Eine dritte Möglichkeit ist nach Ansicht des britischen Botschafters, dass das Regime gespalten darüber ist, ob man Zugeständnisse machen oder Gewalt anwenden soll. Solche Spaltungen in der herrschenden Schicht sind ein Zeichen für den unerträglichen Druck, der sich von unten entwickelt. Eine Schwäche an der Spitze kann breitere Schichten der ArbeiterInnen und der Unterdrückt motivieren, sich daran zu beteiligen, die alte Ordnung herauszufordern.

Inakzeptable Bedingungen

In Bezug auf die Einhaltung der Menschenrechte steht Burma besonders schlecht da, einschließlich des systematischen Gebrauchs von Vergewaltigung und Folterung, Zwangsarbeit und brutaler nationaler Unterdrückung (der Karen und anderer Völker). Während das Militär 40 Prozent des Staatshaushalts aufsaugt, sind die Ausgaben für das Gesundheitswesen minimal und sind in einem Land, das einmal die höchste Rate an Alphabetisierung hatte, Ausbildungsstandards durch den Mangel an Regierungsgeldern zusammengebrochen.

Das Niveau der Armut und des Hungers bedeutet, dass Millionen Familien nicht mehr als eine Mahlzeit pro Tag haben. Burma, dass einmal als die Reisschüssel Asiens bekannt war, kann seine eigene Bevölkerung nicht ernähren. Ein Drittel der Bevölkerung ist unterernährt oder körperlich unterentwickelt.
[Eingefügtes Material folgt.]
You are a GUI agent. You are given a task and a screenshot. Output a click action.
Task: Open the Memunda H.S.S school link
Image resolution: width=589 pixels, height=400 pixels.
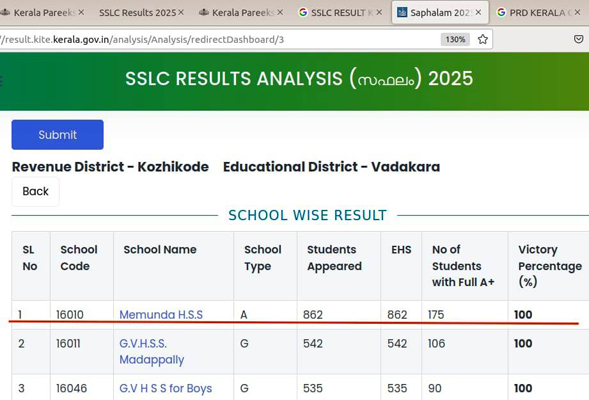[161, 314]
Gleichzeitig leben die zwölf obersten militärischen Offiziere, die die Junta bilden, in Luxus in der neu-errichteten Hauptstadt – Naypyidaw – die dem Dschungel 320 Kilometer nördlich von Rangoon entrissen wurde. Ein großer Teil des Einkommens der Generäle stammt aus Bestechung, Korruption und aus dem Drogenhandel, besonders von Heroin. Anuj Chopra, der für den (Londoner) Sunday Telegraph schreibt, kommentierte das die neue Hauptstadt "ein sicheres Schlupfloch bietet, wenn die Proteste in Rangoon eskalieren… Sie laufen vor ihren eigenen Leuten weg".

Wie weit werden die Massendemonstrationen der letzten Wochen gehen? Werden die ArbeiterInnen, Studierende und die armen Bauern in Massen auf die Bühne der Geschichte treten in einem neuen Versuch, ihre militärischen Oberherren zu stürzen? Sie fangen an, ihre Furcht zu verlieren und ihre mögliche Stärke zu erkennen. Sie beunruhigen sogar die Führung des US-Imperialismus – der Diktaturen nicht tatsächlich abgeneigt ist, aber gezwungen ist, wie Condoleezza Rice, heuchlerisch Worte der Verurteilung in den Mund zu nehmen.

Turbulente Ereignisse liegen vor uns in welchen die echten Ideen des Sozialismus, im Gegensatz zu verdrehten Ideologie des Regimes, ihren rechtmäßigen Platz unter den unterdrückten ArbeiterInnen und den Armen von Burma wiedergewinnen können.

Clare Doyle ist Mitglied des Internationalen Sekretariats des Komitees für eine Arbeiterinternationale. Sie lebt in London.